In recent months, both statewide and national COVID policies have changed immensely. Many businesses have reopened their doors to excited customers and social distancing guidelines have been eased. Schools are among those organizations greatly impacted by the shifting guidelines. In various aspects, our very own Winsor and Belmont Hill have both begun to phase into normalcy.
At Belmont Hill, this year feels more like the school we know and love. When we walked back on campus on August 30th, all students were required to wear masks indoors at all times with no exemptions for those who were vaccinated against Covid-19; however, social distancing requirements were relaxed. In similarity to the 2020-2021 school year, lunch normally consisted of sandwiches, chips, drinks, and dessert, choices in a “grab and go” format. Until the 15th of November, Forms I-III ate lunch together between 12:05 and 12:45 in the regularly scheduled Upper School F-Block while Forms IV-VI were allowed to grab lunch at any time between 11:30-2:00.
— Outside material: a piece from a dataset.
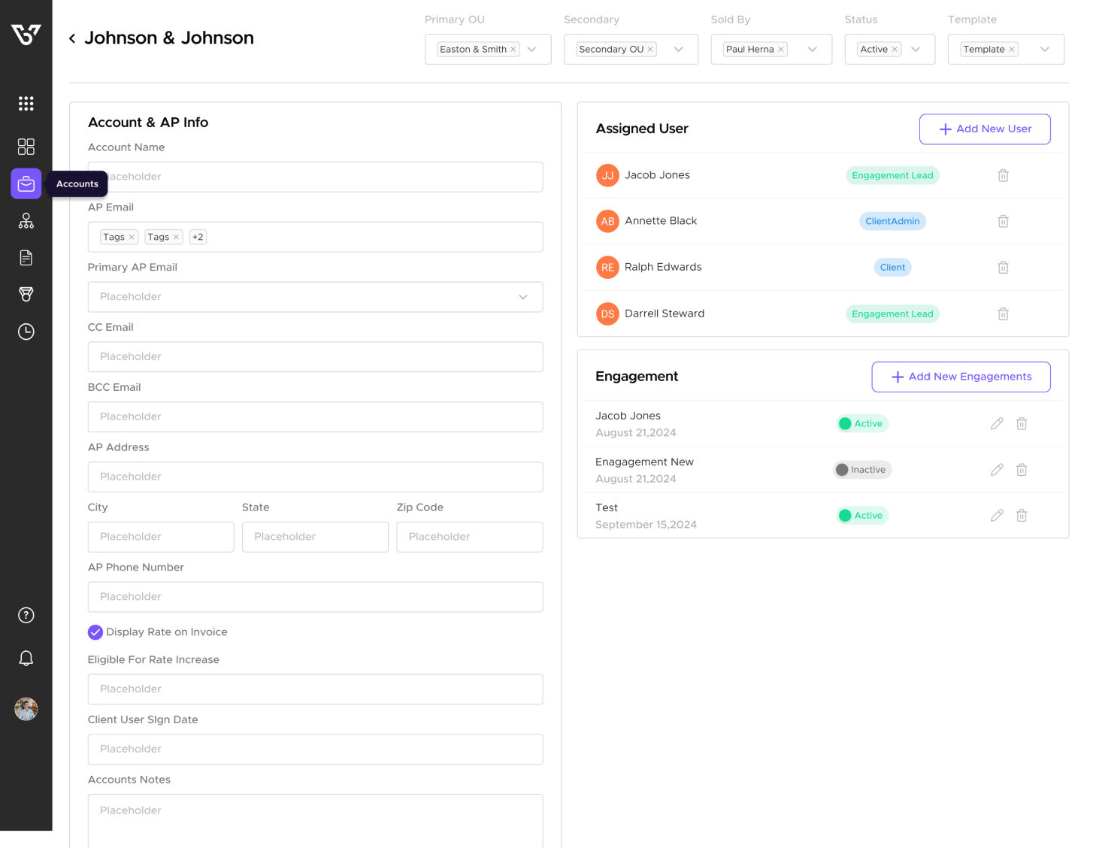Expand the Primary AP Email dropdown
The height and width of the screenshot is (848, 1102).
pyautogui.click(x=523, y=297)
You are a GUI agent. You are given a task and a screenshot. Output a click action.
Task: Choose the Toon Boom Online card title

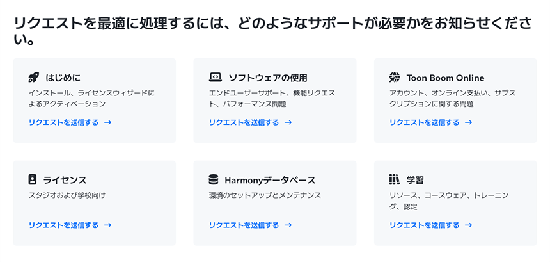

On October 18, with the entire school testing negative fo4b3w r COVID, masks were no longer required indoors (apart from those unvaccinated), except for during events in the chapel. Due to the fact that Belmont Hill has a 99% vaccination rate. Mr. Schneider explained at Friday Forum on the 15th of October that the Belmont Hill administration had devised a two phase plan on a return to normalcy. In Phase I, vaccinated students had the choice to not wear a mask in classes unless their teacher required them to, and hot menu items such as soup and burritos were featured on the lunch menu. Starting on November 15, Phase 2 began with lunch returning to family-style and students being able to remove masks during the all-school David Brooks chapel meeting. Aidan Lee ’24 said, “I’m really excited to get back to sit-down lunch,” and with this long awaited return to normalcy at Belmont Hill, many of the students will return to the lunch they remember from two years ago, while for a few students, these changes will be new and their first introduction to the real Belmont Hill program. The reintroduction of lunch to the school will finally bring school back to normal and we are thankful to everyone in the community who is helping to bring back the classic Belmont Hill experience.
On Pilgrim Road, the Winsor community has seen quite a dramatic shift in terms of COVID policies and restrictions. Masks are required indoors at all times, but are optional in outdoor spaces. Classrooms are at full capacity, with desks and chairs moved back to where they used to be. Many students at Winsor have noticed the many positive changes in our learning environment and are optimistic about the school year. Aleksaundra Handrinos ’22 commented, “This year at Winsor has definitely felt more normal than last! While we are still wearing masks, which feels pretty normal at this point, just the ability to spend time in spaces like the senior homeroom and the library reminds me of our pre-COVID time at school. I love spending my free blocks working with classmates and enjoying these spaces we missed for some time.”
Certainly, many community spaces at Winsor have been transformed since last spring, including the dining hall. There, food is served buffet-style, with a self-serve sandwich and salad bar—just like it used to be! Similar to Aleksaundra, Tia Sheth ’22 appreciates the reconnection of our community. As one of four SASS (Students Advocating for School Spirit) heads, she said, “while Winsor never lost its community feel, on UTL, being all together for the pep rally felt like the past two years have only brought us closer together. With masks, without masks, being in person for school has made the Winsor School community feel alive and each day, I am grateful that this is not a normal senior year; it is more special.” While Winsor continues to promote safety and health this new school year, we are incredibly grateful for all of the changes that allow us to stay connected with one another.
Both Winsor and Belmont Hill students are experiencing day-to-day lives at school that still reflect the unusual times we are living in, but that allow us to closely interact with our communities nonetheless. If we continue to prioritize our health and safety, we will make possible a school year filled with fun traditions and exciting events.